After conducting a careful and complete review of the findings and recommendations issued by a Magistrate Judge, the district judge may accept, reject, or modify, in whole or in part, the Magistrate Judge's Report and Recommendation. 28 U.S.C. § 636(b)(1)(C); Williams v. Wainwright, 681 F.2d 732, 732 (11th Cir. 1982), cert. denied, 459 U.S. 1112 (1983). A district judge shall make a de novo determination of those portions of the report or specified proposed findings or recommendations to which objection is made. 28 U.S.C. § 636(b)(1)(C); U.S. v. Raddatz, 447 U.S. 667 (1980); see also Fed. R. Crim. P. 59(b).

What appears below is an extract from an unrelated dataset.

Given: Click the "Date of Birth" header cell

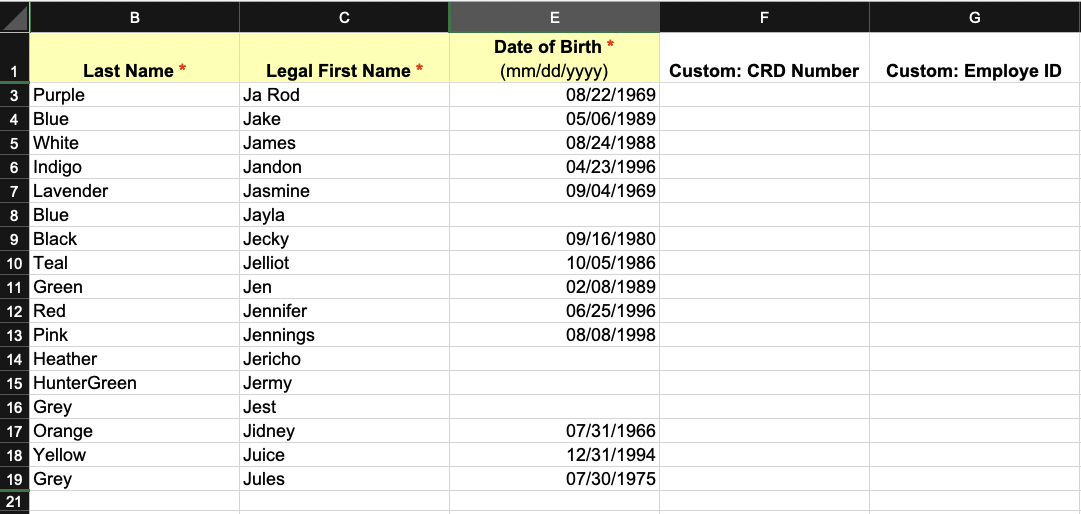Looking at the screenshot, I should click(554, 58).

This determination requires that the district judge "give fresh consideration to those issues to which specific objection has been made by a party." Jeffrey S. v. State Bd. of Educ., 896 F.2d 507, 512 (11th Cir. 1990) (citations omitted).

III. DISCUSSION

The Sixth Amendment to the United States Constitution provides that "[i]n all criminal prosecutions, the accused shall enjoy the right to a speedy and public trial. . . ." U.S. Const. amend. VI. In Barker v. Wingo, 407 U.S. 514 (1972), the Supreme Court established a four- factor test to determine when a defendant's Sixth Amendment right to a speedy trial has been violated. The four factors are: (1) the length of the delay; (2) the reason for the delay; (3) the defendant's assertion of the speedy trial right; and (4) the prejudice to the defendant. Id. at 530. The Eleventh Circuit has explained the Barker test as follows:

"[T]o trigger a speedy trial analysis, an accused must allege that the interval between accusation and trial has crossed the threshold dividing ordinary from 'presumptively prejudicial' delay. . . ." Doggett v. United States, 505 U.S. 647, 651-52, 112 S.Ct. 2686, 2690-91, 120 L.Ed.2d 520 (1992) (citing Barker, 407 U.S. at 530-31, 92 S.Ct. at 2192). "Only if this threshold point is satisfied may the court proceed with the final three factors in the Barker analysis." Clark, 83 F.3d at 1352. Delays exceeding one year are generally found to be "presumptively prejudicial." Doggett, 505 U.S. at 652 n.1, 112 S.Ct. at 2691 n.1; see also Clark, 83 F.3d at 1352. If, after the threshold inquiry is satisfied and the second and third factor are considered, all three of these factors weigh heavily against the Government, the defendant need not show actual prejudice (the fourth factor) to succeed in showing a violation of his right to a speedy trial. Doggett, 505 U.S. 647, 112 S.Ct. 2686, 120 L.Ed.2d 520.
United States v. Ingram, 446 F.3d 1332, 1336 (11th Cir. 2006).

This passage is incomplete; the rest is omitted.